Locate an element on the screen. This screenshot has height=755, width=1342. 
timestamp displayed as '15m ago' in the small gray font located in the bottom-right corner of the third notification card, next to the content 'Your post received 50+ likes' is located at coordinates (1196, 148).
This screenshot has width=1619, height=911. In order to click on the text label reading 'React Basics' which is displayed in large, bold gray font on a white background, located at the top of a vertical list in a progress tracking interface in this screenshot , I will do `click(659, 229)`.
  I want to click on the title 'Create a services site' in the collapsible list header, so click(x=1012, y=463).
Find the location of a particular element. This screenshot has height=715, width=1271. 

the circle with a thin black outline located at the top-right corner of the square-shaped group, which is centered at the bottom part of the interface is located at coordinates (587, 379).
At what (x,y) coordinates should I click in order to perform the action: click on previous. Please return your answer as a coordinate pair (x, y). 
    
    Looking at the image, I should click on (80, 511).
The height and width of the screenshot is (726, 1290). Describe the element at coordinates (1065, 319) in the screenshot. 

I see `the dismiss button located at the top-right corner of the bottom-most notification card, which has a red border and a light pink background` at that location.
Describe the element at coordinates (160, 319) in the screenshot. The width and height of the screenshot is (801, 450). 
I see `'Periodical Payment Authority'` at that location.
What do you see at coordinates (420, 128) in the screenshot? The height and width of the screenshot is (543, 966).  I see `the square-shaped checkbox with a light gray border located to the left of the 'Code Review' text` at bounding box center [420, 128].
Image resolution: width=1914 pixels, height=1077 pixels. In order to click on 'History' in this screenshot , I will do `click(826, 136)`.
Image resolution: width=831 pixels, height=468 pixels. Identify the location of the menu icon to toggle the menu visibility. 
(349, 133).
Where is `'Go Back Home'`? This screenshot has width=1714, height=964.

---+---

→ WRITTEN TASK
Start at the line that contains "Image resolution: width=831" and continue through the end of the data, reproducing those lines with "toggle" changed to "switch" and nothing else altered.

→ RESPONSE
Image resolution: width=831 pixels, height=468 pixels. Identify the location of the menu icon to switch the menu visibility. 
(349, 133).
Where is `'Go Back Home'`? This screenshot has width=1714, height=964.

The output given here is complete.